Highlights & Insights¶
- The Vision-only setting is an effective and simple enhancement method—it is low-cost (only requiring manual screenshots) but directly hits the model's Achilles' heel: when text is no longer presented as explicit input, "reading characters in images" becomes an unprecedented challenge.
- The simple operation of "increasing the number of options" can make a benchmark more robust, which also provides inspiration for other multiple-choice benchmarks (such as ARC, ScienceQA).
- The decoupling of OCR capability and visual understanding capability is an important finding—models can accurately extract text from images, but fail to correctly understand the relationships and context between text and visual elements.
Limitations & Future Work¶
- Human expert performance is an approximation rather than a re-evaluation, which may overestimate human performance in the Vision-only setting.
- Vision-only photos/screenshots are manually captured by annotators, limiting scale and diversity.
- The discipline coverage still follows MMMU's 30 disciplines, without adding practical fields such as programming or law.

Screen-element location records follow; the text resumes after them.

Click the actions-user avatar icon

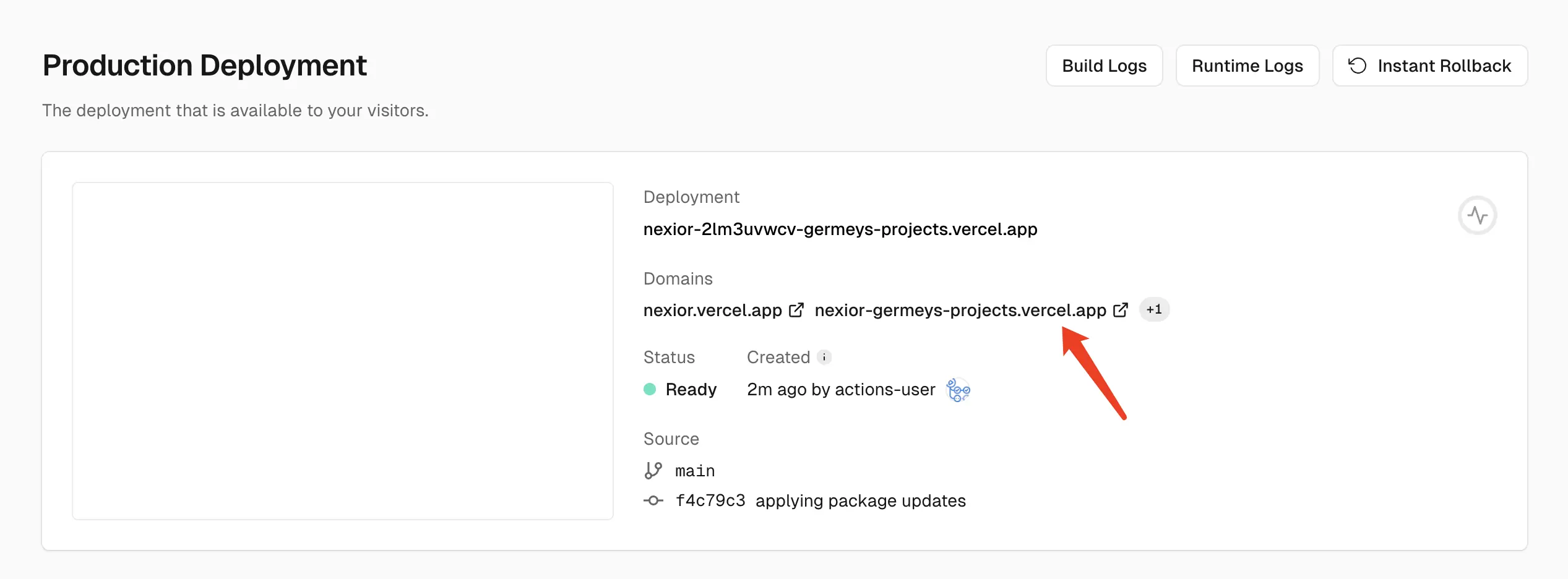click(x=958, y=390)
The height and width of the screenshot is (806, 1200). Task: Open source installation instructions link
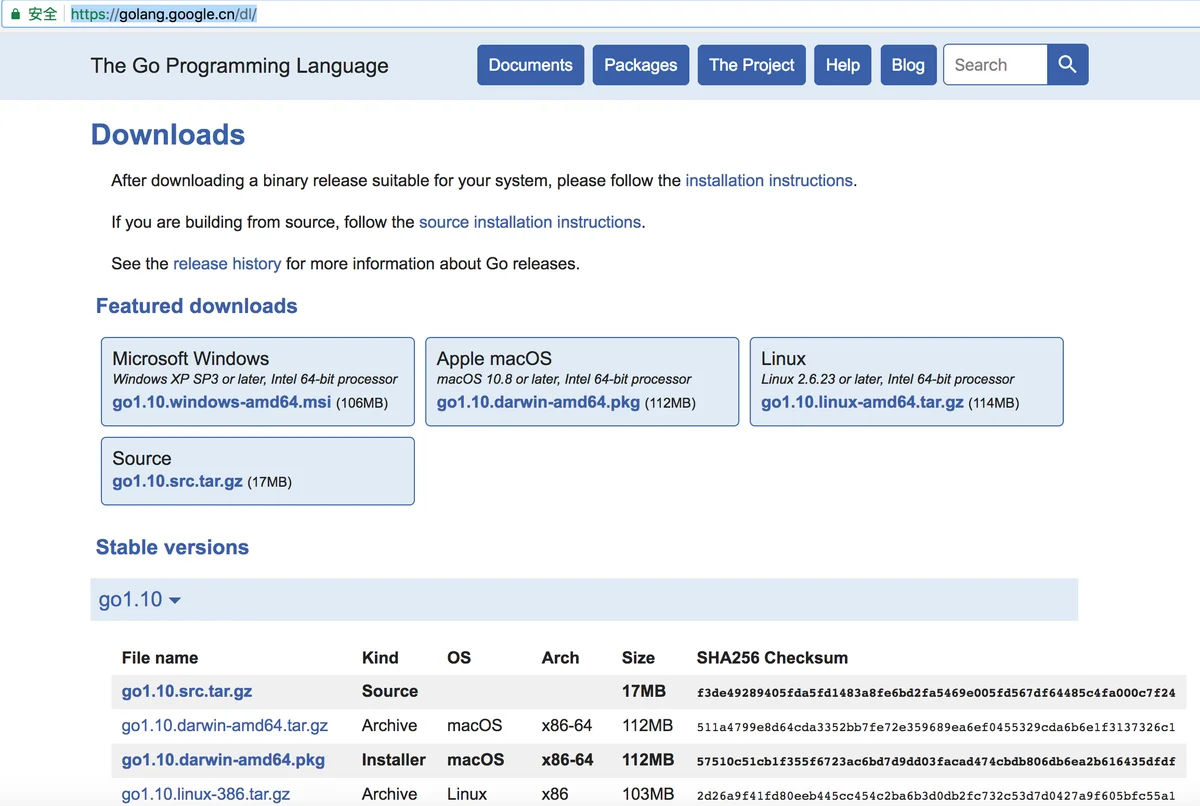[x=530, y=222]
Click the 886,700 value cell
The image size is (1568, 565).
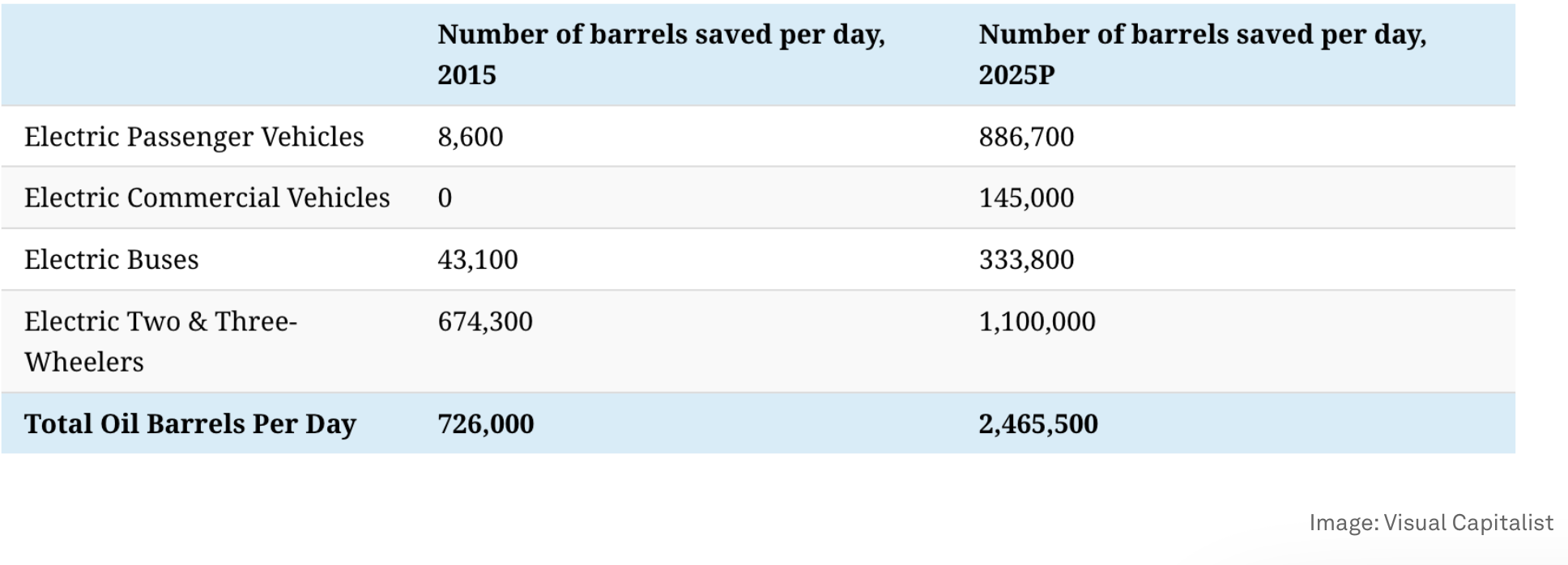[1025, 137]
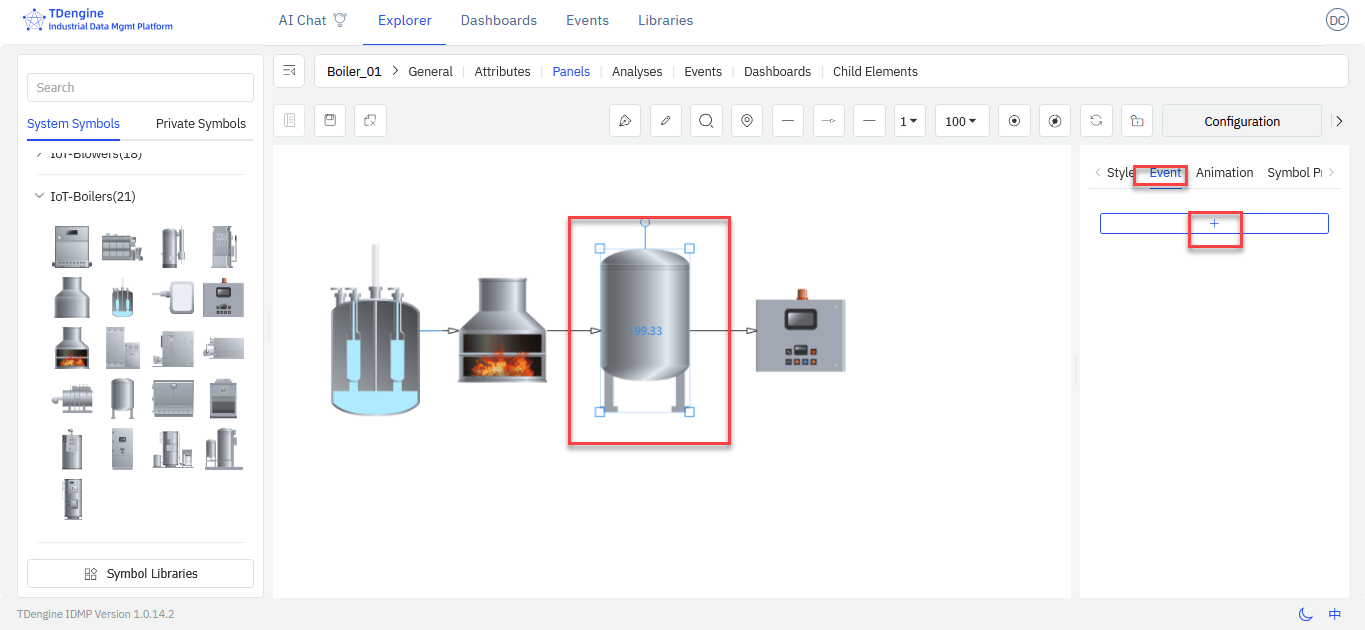This screenshot has width=1365, height=630.
Task: Click the pencil edit tool icon
Action: [666, 121]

- Updated models released after GPT-4o (e.g., o1, o3) are not tested, and the conclusions might be partially outdated due to model iterations.
Related Work & Insights¶
- vs MMMU: MMMU-Pro is a strictly hardened version of MMMU. It inherits the question content but eliminates shortcuts through a three-step construction, positioning itself as a "same benchmark, harder version".

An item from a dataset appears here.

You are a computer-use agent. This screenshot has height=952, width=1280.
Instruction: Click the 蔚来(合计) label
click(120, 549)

- vs MathVista / ScienceQA: These are also multi-discipline visual reasoning benchmarks, but the Vision-only setting and 10-option design of MMMU-Pro are significantly more robust.
- vs MMBench: MMBench focuses on perception capabilities, while MMMU-Pro focuses on academic knowledge reasoning, making them complementary to each other.

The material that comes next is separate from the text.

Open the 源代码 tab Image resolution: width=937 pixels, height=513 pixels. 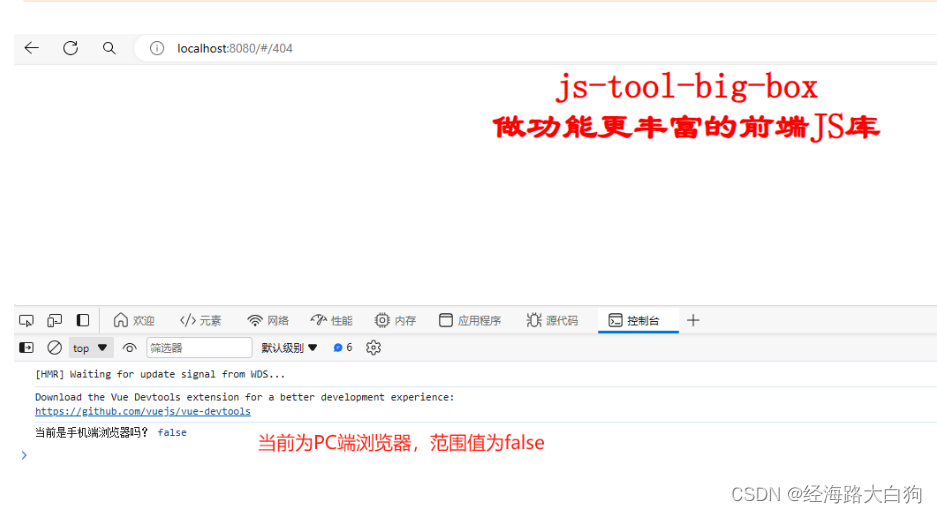click(x=552, y=321)
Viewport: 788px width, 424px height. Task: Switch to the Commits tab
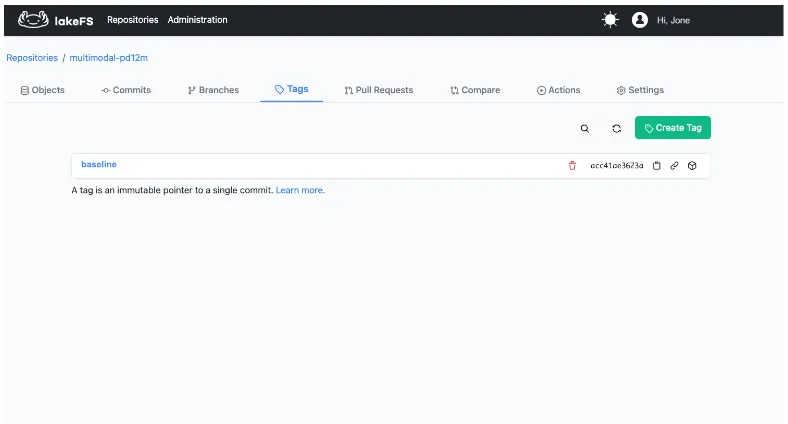[x=126, y=90]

- Inspiration: The "three-step hardening" methodology for benchmark design (filtering pseudo-questions \(\rightarrow\) increasing difficulty \(\rightarrow\) changing input modalities) can serve as a universal paradigm for robustifying benchmarks.
Rating¶
- Novelty: ⭐⭐⭐⭐ The combination of the Vision-only setting and option expansion brings a truly discriminative benchmark.
- Experimental Thoroughness: ⭐⭐⭐⭐⭐ Extremely comprehensive with 20+ models, 3 settings, CoT/OCR ablation, and disciplinary dimension analyses.
- Writing Quality: ⭐⭐⭐⭐⭐ Clear motivation, transparent construction process, and intuitive presentation of results.
- Value: ⭐⭐⭐⭐⭐ MMMU-Pro has become one of the standard evaluation benchmarks when new multimodal models are released.